DATA FOR THE TASK
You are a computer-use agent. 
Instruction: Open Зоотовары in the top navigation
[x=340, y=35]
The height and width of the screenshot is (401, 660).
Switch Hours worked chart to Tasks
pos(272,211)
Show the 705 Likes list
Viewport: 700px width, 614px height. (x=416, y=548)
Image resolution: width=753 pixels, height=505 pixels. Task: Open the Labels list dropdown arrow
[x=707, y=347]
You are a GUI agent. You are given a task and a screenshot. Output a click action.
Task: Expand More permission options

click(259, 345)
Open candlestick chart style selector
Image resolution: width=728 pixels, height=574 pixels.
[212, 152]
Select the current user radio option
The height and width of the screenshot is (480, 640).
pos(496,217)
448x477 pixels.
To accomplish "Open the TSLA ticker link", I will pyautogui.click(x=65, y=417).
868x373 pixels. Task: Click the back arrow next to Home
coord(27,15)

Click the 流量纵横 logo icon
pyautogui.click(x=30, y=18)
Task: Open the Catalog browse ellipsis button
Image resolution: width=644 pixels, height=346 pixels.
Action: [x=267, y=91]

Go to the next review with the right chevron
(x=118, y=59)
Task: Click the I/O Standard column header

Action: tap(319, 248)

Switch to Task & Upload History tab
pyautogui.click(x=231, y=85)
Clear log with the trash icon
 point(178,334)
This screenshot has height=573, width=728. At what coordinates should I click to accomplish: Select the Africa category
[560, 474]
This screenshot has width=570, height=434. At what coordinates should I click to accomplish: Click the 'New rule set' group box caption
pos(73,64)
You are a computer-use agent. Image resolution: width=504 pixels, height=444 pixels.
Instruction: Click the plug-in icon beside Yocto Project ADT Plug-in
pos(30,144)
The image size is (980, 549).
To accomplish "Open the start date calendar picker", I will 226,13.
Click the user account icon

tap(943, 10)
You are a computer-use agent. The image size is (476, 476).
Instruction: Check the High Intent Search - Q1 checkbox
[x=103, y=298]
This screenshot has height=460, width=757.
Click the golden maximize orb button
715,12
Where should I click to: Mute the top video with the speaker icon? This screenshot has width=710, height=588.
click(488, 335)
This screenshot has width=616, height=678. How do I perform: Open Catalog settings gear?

DIRECTIONS FOR THIS TASK
Tally the lines of the material above that include the word "computer", then state that tally alone.

ANSWER TO THE PROBLEM
3